[What needs to be done]: Rewrite the proof-by-induction explanation below, everything from "We now make" down to "than the other.", replacing "inductive hypothesis" with "induction hypothesis".

So how induction works is that we first need to prove our base case. In this problem the base case is $n=1$. The $n=1$ base case yields $\sum_{j=o}^1 (j+1) = (0+1)+(1+1) = 3 = \frac{(1+1)(1+2)}{2}$. So this proves the base case since the answer to $\sum_{j=o}^1 (j+1)$ is of the form $\frac{(n+1)(n+2)}{2}$.
We now make our assumption (the inductive hypothesis). In my proof I assumed it to be true for $n=(k-1)$ and then proved it to be true for $n=k$. In Daniels proof above he assumed it to be true for $n=k$ and then proved it to be true for $n=(k+1)$. Both ways are fine and in this case neither one is harder than the other.
So, assume the statement is true for $n = (k-1) $ for an integer $k$ which means $\sum_{j=o}^{k-1} (j+1) =\frac{((k-1)+1)((k-1)+2)}{2} = \frac{k(k+1)}{2}$ and we are going to use this to show true for $n = k$ by noting that $\sum_{j=o}^k (j+1) = \sum_{j=o}^{k-1} (j+1) + (k+1) $. What we did here was we wrote the last term in the sum separately and this allows us to use our inductive hypothesis in the following way:
Since we already know that $ \sum_{j=o}^{k-1} (j+1) = \frac{k(k+1)}{2}$ from the inductive hypothesis then $\begin{align} \sum_{j=o}^k (j+1) &= \sum_{j=o}^{k-1} (j+1) + (k+1)

[Rows]:
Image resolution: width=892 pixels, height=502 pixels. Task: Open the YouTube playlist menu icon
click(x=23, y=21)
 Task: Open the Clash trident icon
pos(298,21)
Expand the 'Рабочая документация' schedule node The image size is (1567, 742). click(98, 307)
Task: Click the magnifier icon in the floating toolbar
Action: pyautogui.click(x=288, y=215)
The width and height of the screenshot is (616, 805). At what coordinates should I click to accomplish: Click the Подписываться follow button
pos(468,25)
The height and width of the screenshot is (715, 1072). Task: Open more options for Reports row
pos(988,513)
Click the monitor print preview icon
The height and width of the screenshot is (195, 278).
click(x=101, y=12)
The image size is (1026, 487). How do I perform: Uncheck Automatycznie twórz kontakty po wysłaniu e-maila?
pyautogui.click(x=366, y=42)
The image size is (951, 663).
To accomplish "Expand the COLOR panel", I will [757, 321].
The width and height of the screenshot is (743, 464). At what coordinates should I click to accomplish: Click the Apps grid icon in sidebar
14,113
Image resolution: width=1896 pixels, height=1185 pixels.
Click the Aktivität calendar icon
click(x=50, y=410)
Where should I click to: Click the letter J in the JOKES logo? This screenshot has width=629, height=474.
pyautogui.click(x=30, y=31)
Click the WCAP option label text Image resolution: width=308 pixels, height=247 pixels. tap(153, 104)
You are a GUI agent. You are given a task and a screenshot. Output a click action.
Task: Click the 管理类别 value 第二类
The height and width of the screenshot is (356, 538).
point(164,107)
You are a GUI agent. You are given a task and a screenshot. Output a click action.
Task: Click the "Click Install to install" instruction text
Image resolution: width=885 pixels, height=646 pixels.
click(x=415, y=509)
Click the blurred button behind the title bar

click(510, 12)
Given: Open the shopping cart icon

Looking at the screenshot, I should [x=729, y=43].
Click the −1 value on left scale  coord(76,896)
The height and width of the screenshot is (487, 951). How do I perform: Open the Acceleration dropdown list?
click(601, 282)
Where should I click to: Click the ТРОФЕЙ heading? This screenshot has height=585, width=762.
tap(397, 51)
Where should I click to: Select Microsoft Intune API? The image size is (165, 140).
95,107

[Full answer]:
We now make our assumption (the induction hypothesis). In my proof I assumed it to be true for $n=(k-1)$ and then proved it to be true for $n=k$. In Daniels proof above he assumed it to be true for $n=k$ and then proved it to be true for $n=(k+1)$. Both ways are fine and in this case neither one is harder than the other.